Print the lines of the records starting at the one containing "Go to Login Details section" and ending at the one containing "Click the Mijn", exactly as they appear, and nothing else.

:: DATA FOR THIS TASK ::
________________________

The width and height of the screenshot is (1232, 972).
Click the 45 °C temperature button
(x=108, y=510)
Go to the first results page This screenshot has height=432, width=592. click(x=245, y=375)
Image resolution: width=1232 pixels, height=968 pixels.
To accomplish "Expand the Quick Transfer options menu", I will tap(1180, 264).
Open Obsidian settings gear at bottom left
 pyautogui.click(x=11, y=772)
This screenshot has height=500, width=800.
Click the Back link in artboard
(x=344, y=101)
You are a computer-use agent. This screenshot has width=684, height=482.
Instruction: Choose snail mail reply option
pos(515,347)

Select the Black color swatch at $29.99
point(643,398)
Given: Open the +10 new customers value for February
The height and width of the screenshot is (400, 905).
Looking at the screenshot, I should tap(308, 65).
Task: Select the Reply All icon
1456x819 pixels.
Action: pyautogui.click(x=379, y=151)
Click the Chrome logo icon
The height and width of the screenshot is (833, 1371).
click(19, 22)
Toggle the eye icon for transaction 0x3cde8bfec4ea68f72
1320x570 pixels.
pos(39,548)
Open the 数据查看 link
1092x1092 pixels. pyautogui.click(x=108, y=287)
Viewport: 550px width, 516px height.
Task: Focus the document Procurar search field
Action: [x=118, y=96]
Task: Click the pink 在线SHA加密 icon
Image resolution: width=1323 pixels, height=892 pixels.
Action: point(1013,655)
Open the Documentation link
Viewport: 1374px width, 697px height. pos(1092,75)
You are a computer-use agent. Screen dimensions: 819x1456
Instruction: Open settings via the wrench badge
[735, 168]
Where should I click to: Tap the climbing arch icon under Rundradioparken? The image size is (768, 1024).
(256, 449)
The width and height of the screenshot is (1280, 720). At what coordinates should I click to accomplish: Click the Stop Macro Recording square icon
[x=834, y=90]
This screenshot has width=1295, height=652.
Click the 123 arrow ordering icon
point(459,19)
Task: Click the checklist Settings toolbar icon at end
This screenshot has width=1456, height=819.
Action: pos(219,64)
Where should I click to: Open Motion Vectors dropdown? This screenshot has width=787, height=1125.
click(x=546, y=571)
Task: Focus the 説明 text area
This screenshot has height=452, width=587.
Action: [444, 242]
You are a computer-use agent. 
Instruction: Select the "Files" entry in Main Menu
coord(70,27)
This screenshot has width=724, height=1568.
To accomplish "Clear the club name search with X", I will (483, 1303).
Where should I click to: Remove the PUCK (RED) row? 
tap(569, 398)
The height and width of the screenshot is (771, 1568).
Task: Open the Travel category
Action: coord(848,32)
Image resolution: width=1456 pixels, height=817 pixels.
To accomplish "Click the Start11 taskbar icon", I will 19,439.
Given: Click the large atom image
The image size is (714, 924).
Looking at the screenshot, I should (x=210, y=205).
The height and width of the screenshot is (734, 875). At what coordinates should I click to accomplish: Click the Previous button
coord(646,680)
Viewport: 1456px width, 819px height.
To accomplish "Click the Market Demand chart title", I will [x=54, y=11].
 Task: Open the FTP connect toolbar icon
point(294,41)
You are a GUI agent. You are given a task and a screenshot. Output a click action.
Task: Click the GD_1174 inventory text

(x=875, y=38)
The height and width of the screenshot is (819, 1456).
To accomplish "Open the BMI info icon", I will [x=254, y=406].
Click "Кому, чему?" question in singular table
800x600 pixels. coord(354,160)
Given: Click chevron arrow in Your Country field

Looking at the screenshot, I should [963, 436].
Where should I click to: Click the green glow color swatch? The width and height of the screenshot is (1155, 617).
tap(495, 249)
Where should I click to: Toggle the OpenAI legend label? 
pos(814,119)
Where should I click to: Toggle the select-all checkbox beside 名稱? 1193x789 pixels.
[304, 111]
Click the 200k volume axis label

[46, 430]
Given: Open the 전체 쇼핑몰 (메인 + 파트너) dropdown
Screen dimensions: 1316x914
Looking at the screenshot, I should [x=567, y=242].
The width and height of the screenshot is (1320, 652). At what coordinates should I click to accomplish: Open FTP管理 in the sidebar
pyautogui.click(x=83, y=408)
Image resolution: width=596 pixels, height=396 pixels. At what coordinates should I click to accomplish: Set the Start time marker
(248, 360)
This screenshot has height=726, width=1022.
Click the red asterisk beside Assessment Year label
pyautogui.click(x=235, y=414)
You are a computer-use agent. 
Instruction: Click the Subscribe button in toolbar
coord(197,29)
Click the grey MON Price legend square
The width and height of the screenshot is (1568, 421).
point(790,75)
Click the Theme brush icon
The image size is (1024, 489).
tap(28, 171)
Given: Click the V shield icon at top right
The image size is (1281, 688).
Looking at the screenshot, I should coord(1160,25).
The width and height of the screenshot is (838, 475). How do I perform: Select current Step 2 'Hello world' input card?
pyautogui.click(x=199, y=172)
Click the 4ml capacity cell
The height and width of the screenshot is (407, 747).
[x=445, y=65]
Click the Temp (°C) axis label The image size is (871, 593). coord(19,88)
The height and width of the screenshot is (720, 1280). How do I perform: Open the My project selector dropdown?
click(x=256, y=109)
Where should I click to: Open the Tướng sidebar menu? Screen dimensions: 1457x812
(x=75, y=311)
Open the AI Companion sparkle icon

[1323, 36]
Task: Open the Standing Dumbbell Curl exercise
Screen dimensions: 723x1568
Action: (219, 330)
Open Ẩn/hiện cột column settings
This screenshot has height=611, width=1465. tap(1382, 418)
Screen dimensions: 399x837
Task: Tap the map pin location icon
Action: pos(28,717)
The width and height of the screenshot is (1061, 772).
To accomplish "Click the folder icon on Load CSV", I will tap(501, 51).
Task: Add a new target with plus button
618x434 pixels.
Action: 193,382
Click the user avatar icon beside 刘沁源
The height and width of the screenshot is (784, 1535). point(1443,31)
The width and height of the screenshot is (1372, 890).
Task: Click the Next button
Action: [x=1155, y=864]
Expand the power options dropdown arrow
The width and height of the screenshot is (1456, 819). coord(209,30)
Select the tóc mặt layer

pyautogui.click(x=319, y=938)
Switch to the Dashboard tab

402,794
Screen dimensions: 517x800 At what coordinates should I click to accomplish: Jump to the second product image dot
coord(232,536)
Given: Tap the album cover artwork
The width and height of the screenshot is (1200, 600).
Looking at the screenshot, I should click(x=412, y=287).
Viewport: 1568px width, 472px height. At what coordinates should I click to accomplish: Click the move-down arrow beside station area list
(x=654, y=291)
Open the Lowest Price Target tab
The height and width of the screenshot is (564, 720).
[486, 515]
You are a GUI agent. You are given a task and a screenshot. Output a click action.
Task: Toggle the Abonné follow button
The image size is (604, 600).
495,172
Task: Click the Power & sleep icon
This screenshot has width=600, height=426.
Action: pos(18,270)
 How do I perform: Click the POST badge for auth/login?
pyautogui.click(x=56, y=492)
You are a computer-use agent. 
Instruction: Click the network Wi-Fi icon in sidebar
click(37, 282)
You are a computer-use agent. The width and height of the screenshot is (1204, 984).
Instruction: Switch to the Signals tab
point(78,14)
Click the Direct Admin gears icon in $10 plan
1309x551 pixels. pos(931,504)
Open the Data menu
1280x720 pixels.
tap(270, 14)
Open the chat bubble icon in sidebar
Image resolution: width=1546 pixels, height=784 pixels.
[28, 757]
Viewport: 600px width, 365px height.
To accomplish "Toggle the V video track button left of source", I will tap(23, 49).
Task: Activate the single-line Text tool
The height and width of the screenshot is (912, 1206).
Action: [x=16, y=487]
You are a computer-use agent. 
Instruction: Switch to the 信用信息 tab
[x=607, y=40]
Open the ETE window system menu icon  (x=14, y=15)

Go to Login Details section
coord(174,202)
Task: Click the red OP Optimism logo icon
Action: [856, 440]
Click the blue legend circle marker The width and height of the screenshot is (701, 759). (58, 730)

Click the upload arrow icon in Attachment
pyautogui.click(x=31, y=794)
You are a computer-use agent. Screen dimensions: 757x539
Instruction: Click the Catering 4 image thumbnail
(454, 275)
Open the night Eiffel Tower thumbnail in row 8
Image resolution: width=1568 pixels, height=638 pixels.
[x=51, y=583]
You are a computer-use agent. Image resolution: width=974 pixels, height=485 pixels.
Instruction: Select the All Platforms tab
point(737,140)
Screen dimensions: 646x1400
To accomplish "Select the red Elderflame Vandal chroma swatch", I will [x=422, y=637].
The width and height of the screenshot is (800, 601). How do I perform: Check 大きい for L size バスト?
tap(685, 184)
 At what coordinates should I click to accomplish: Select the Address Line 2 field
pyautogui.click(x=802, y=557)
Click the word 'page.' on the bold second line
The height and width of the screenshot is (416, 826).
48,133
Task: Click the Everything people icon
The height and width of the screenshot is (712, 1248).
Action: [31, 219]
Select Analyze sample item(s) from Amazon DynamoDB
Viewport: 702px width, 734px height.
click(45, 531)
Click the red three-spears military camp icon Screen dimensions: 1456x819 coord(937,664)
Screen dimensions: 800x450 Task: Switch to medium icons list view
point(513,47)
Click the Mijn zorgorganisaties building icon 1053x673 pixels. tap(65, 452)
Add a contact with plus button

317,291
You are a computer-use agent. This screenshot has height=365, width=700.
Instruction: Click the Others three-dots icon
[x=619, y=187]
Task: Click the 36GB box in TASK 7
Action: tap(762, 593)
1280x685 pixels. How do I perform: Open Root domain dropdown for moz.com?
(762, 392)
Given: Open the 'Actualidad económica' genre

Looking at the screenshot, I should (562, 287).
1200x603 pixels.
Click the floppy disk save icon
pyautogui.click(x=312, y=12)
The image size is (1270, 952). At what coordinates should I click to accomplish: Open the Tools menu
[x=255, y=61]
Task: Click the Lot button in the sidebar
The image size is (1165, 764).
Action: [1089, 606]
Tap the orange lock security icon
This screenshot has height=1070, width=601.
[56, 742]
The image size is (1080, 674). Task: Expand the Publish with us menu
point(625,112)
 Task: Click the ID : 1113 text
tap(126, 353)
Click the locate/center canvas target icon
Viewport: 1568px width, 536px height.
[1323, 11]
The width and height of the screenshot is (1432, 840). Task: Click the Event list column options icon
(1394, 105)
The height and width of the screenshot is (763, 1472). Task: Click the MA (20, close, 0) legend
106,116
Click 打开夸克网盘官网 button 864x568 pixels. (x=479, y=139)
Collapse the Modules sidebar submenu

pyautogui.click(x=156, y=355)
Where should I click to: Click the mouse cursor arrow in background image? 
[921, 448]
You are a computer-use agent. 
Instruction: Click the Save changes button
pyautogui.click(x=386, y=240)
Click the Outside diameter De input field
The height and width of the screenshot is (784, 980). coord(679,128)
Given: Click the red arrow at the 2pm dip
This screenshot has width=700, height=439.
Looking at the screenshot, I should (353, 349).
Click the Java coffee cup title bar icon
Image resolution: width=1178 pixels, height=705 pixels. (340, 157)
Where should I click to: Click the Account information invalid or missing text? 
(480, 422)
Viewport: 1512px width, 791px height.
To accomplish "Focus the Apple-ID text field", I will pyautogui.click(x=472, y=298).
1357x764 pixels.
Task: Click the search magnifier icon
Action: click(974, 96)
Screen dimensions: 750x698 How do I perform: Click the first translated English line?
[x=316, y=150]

________________________

:: THE ANSWER ::
Go to Login Details section
coord(174,202)
Task: Click the red OP Optimism logo icon
Action: [856, 440]
Click the blue legend circle marker The width and height of the screenshot is (701, 759). (58, 730)

Click the upload arrow icon in Attachment
pyautogui.click(x=31, y=794)
You are a computer-use agent. Screen dimensions: 757x539
Instruction: Click the Catering 4 image thumbnail
(454, 275)
Open the night Eiffel Tower thumbnail in row 8
Image resolution: width=1568 pixels, height=638 pixels.
[x=51, y=583]
You are a computer-use agent. Image resolution: width=974 pixels, height=485 pixels.
Instruction: Select the All Platforms tab
point(737,140)
Screen dimensions: 646x1400
To accomplish "Select the red Elderflame Vandal chroma swatch", I will [x=422, y=637].
The width and height of the screenshot is (800, 601). How do I perform: Check 大きい for L size バスト?
tap(685, 184)
 At what coordinates should I click to accomplish: Select the Address Line 2 field
pyautogui.click(x=802, y=557)
Click the word 'page.' on the bold second line
The height and width of the screenshot is (416, 826).
48,133
Task: Click the Everything people icon
The height and width of the screenshot is (712, 1248).
Action: [31, 219]
Select Analyze sample item(s) from Amazon DynamoDB
Viewport: 702px width, 734px height.
click(45, 531)
Click the red three-spears military camp icon Screen dimensions: 1456x819 coord(937,664)
Screen dimensions: 800x450 Task: Switch to medium icons list view
point(513,47)
Click the Mijn zorgorganisaties building icon 1053x673 pixels. tap(65, 452)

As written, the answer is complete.